## Task prompt:
Line tally for the word "more": count the lines below that contain it and reply with the number alone.

(Saved data entries)
+-------+

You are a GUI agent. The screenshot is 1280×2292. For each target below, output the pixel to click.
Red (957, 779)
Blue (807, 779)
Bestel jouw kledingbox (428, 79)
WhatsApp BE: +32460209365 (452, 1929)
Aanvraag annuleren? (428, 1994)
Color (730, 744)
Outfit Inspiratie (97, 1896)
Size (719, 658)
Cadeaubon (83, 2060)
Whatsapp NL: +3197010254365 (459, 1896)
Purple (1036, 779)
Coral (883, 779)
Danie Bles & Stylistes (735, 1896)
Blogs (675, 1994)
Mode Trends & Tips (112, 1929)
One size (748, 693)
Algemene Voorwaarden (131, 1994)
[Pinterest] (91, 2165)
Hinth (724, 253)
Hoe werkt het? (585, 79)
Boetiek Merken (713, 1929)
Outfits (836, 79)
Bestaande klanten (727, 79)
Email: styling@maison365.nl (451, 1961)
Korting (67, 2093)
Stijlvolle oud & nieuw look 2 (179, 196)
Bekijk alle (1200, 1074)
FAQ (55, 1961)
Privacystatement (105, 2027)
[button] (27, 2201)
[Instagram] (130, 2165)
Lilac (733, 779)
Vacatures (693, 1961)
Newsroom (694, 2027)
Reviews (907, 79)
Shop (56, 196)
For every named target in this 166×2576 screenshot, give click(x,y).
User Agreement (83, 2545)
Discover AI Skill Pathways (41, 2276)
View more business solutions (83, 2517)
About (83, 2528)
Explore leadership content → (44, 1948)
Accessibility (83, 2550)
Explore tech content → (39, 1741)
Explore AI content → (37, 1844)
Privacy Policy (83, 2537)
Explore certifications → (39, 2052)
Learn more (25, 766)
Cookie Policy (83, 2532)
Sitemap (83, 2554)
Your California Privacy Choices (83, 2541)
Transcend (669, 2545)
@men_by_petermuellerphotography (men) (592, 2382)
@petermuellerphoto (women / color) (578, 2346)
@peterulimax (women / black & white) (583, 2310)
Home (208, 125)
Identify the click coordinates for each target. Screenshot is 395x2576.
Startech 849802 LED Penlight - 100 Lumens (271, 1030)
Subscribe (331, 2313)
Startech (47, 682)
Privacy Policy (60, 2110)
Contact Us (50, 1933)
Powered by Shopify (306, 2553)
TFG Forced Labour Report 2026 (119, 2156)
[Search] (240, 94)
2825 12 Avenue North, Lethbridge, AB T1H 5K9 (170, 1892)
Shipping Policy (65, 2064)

+-------+

## Task response:
2